Aight man, sounds good... and much appreciated.


----------



## brute2215

i just had the same problem you are having but it was my back plug on a brute and the way i fixed it was to go to napa and buy a spark plug thread chaser. They had one her in conway, ar but they are pretty pricy. I think the tool and a new plug was $90 bucks. It was a fairly simple process. You should have a lot easier time because the front one is not as hard to get to as the back one on mine. Have any questions just ask.


----------



## filthyredneck

Ok thanks brute2215... I've actually been lookin at the spark plug thread repair kits online and yeah they are quite pricey...which is why I was hoping to find a tap to run down in there. Room is not an issue since my bike is completely torn apart right now... its basically just the rolling chasis with motor and diffs. ALL plastic, including floorboards is off, fuel tank, and about half of my muzzy are all removed at the moment... Good to know that Napa has one that will work though, I'll keep that as my "Plan B"


----------



## blue beast

I HAVE ONE ... GOT IT AT "ABC AUTO PARTS" DO YALL HAVE ONE OF THOSE DOWN THERE.(ok thats better had to turn the caps off)...thay had a assortment of stuff .had a guy tell if its odd go there. they deal with alot of racing parts etc...went everywhere else first.. then went in looked and it was there.


----------



## filthyredneck

^OK.... have to look into ABC and see if I can find one fairly close


----------



## filthyredneck

MIMB Loan-A-Tool program has begun:bigok:..... Thanks blue beast! 

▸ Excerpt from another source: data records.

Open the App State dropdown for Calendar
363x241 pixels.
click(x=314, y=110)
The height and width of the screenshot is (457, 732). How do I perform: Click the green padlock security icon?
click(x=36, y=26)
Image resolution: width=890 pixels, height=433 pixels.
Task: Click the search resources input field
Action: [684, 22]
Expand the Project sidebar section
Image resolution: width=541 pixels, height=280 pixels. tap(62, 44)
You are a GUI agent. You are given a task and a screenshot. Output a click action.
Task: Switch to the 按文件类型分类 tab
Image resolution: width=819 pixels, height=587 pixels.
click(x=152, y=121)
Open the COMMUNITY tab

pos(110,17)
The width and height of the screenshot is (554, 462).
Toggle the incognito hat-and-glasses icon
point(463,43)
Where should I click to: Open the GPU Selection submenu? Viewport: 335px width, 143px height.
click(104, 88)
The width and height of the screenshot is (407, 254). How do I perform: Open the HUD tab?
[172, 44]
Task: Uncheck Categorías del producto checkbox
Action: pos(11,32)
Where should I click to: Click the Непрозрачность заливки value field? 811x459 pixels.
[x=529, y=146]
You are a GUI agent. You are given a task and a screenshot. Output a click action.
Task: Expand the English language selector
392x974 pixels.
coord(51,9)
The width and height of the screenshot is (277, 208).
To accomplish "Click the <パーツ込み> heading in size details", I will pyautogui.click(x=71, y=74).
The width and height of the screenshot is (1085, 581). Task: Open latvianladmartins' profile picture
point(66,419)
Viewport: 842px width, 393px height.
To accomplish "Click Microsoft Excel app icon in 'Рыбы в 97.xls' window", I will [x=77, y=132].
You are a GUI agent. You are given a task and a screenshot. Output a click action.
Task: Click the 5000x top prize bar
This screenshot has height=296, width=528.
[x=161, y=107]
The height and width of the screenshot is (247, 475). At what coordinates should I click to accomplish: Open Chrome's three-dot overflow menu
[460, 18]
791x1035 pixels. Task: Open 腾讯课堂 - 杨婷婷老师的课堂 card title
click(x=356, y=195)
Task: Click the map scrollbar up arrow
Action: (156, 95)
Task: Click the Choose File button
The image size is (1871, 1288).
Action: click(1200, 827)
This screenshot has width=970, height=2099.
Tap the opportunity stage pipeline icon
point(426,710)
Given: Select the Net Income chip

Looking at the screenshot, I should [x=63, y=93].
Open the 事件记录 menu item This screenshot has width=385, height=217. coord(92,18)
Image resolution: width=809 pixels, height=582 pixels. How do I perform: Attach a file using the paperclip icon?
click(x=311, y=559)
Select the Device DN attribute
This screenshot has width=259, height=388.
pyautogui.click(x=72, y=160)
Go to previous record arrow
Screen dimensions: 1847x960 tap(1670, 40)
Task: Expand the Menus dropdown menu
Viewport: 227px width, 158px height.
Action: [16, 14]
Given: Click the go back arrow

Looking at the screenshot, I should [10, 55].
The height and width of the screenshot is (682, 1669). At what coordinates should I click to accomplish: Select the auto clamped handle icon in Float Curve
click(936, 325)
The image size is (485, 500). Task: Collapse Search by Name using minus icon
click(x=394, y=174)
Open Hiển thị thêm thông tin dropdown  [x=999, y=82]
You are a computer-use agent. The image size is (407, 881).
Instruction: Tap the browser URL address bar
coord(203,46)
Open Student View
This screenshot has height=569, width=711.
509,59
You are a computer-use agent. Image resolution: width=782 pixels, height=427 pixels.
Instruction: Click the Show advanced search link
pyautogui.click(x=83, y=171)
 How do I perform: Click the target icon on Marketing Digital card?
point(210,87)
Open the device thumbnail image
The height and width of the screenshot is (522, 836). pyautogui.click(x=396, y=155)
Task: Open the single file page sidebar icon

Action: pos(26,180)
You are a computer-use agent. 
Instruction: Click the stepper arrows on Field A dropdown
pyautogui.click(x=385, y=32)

I got it figured out.... if somebody shafts somebody else of tools, etc. then it should be an automatic BAN.... I cant make it through one single day without visiting the computer to see whats new on MIMB. I dont know what i'd do if I was banned, obviously everybody knows my bike so I couldnt create a new profile under a different name.


----------



## rmax

i have the napa thread chaser its meant to be used with the head still installed you insert in cyl put some tension on it an back it out. my local napa will order anything i need an 99% of the time have it at 7 the next morning, good luck let me know if you still need one


----------



## meangreen360

Justin,we stopped at abc auto in jacksonville. They didnt have one. I believe it was abc.:thinking:


----------



## badazzbrute

Sorry for taking so long filthy, but the closest I have is 10 x 1.5 ... If I had it, I would have sent it to you... With what I do for a living, it shouldn't be hard to find one... I will stop at a couple of my supply houses tomorrow and if I find you one, I will pick it up and send it to you... Will let you know tomorrow evening...


----------



## blue beast

i sent him mine this morning... he should get it tuesday morning or wednesday at the latest.


----------



## filthyredneck

Thats right Shawn...we did stop there and they didnt have one, I forgot about that.

Thanks badazzbrute for looking, blue beast and I bs'd for awhile last night and he is sending me the one he has. Thanks again Doug...


----------



## filthyredneck

rmax said:


> i have the napa thread chaser its meant to be used with the head still installed you insert in cyl put some tension on it an back it out. my local napa will order anything i need an 99% of the time have it at 7 the next morning, good luck let me know if you still need one


 
If for some wierd reason I cant get the tap to work that I'm gettin from blue beast I'll give ya a call... Thanks for the offer.


----------



## badazzbrute

Thats cool man... glad you are able to get what you need...


----------



## gpinjason

Sorry bro, I've been off work for 2 weeks now with my wife and newborn.. if I had been at work, I could get that tap for you... I'll be back at work Monday if you don't get it by then... I work in a machine shop in Deer Park, and pretty sure we have a tap that size.. let me know


----------



## filthyredneck

Tap made it here Tuesday.... the gf hid it from me cuz she was mad at me, told me she threw it away lol. I told her she better not have cuz it was borrowed. She gave it to me Wednesday. ....Thanks again blue beast.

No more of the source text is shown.